So what is going on? Rosie feels much smaller than usual so I keep thinking that maybe it is really just a phantom pregnancy… of course that would mean that I’m going crazy because Rosie has palpable somethings in her abdomen…

See? I’m losing my mind.

A phantom pregnancy is an odd thing to occur and one of the reasons my husband likes to shake his head and say “dogs are weird”. Of course humans can have phantom pregnancies too, but my husband just rolls his eyes when I point that out.

Just Take A Pregnancy Test

Pregnancy tests for dogs are another “weird” thing. When bitches come into season they begin to produce hormones to prepare the womb for the reception of fertilized embryos. Whether or not the womb receives any little lives the female continues to produce these hormones for the next 9 weeks (the same amount of time a female dog gestates)

This makes testing dogs for pregnancy rather tricky. Dogs don’t make hCG like humans do (human chorionic gonadotropin) which is the hormone detected in human home pregnancy tests. In order to test for pregnancy in a bitch the breeder must bring her to the veterinarian about half way through her pregnancy (3-4 weeks left in the pregnancy) and have a blood test run.

Of course by this time it is obvious to the experienced breeder whether or not the bitch is in-whelp. Little bitty puppy bodies can be felt (palpated) and, of course, as good companion animal breeders live with their breeding dogs they will know whether the bitch is acting the way a pregnant bitch acts.

(I say companion animals because I see no reason to say anything negative about reputable hunting dog and field dog breeders whose dogs live in lovely and appropriate outdoor facilities. These dogs are not dependent upon human contact for their well-being and they live wonderful lives in their runs with their team-mate dogs. These breeders also spend an inordinate amount of time working their dogs, much to their dogs’ delight. Cockapoos and other companion dogs should never be raised and kept in this manner. It would be psychologically cruel.)

Ok, so why go into the vet’s office and pay a hundred dollars (and often more) to have a blood test confirm what you already know is (or isn’t) going on? (That is, except in the case of a phantom pregnancy, which could be mistaken for a small litter.)

Besides the cost (which then has to be passed on to the puppy buyers) I have a particular problem with bringing my dogs into a vet clinic. This is something we avoid whenever possible. We go only if an animal is sick or injured, there is a complication (which pretty much has never happened… knock on wood) and in the case of coming in to see specialists at clinics (ophthalmology, cardiology, joints, blood panels, etc). And that is yearly and done with great precaution (and I mean great).

A vet’s office is where sick animals go. Sick animals mean inviting disease or parasite to hitch a ride home and hurt your animals. So going to a vet just for a blood test to help ease the waiting is just not worth the risk or the investment, in my opinion.

Of course it takes the guess work out and every now and then breeders run into the “phantom” pregnancy. Even skilled breeders can be mistaken.

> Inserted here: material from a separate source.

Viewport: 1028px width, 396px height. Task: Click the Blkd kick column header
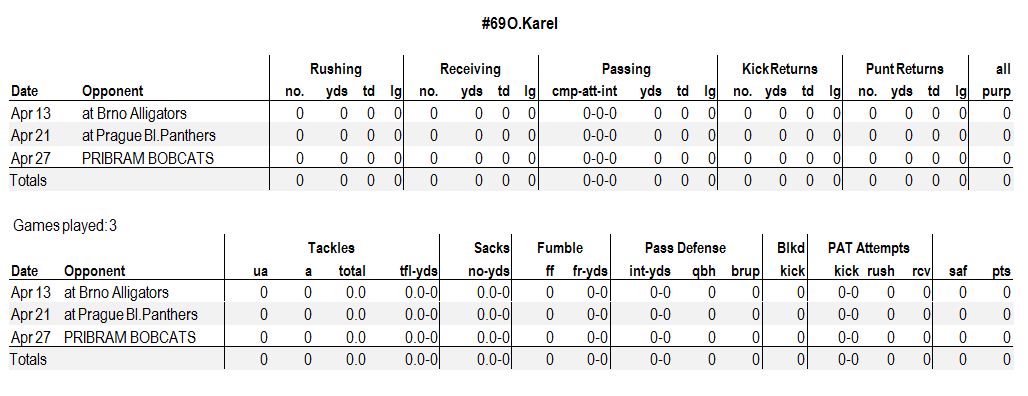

Swollen and enlarged uterine horns can be caused by lots of things, especially a phantom pregnancy. Although it hasn’t happened to me…. Yet.

X-Ray Scan

The other most common way to determine a pregnancy is to have an x-ray performed. Despite the cost (another couple hundred dollars) and the bringing of the dog into the vet hospital (can’t have a vet visit the house and bring an x-ray machine with him, can I) there is the very real concern of exposing little developing babies to unnecessary radiation. And it isn’t a little teeny bit of radiation, either. No sir, x-rays are not for my babies. I can wait it out, even if it makes my knuckles white.


The final option is an ultrasound. It is safe and it provides a clear picture of what is going on inside our Mommy dog. I’d absolutely love to be able to have regular ultrasounds half-way through all pregnancies. Unfortunately they cost between $400-500, sometimes more (in my state, anyway).

There is no benefit to the ultrasound apart from pregnancy confirmation and a guess at how many puppies are in the litter (they can hide behind each other and so the count is not always accurate) and if a problem is seen in a puppy or even the whole litter nothing can really be done to help. It is not anything like a human pregnancy. The scan is only done for convenience and is not a health necessity for the bitch or the litter.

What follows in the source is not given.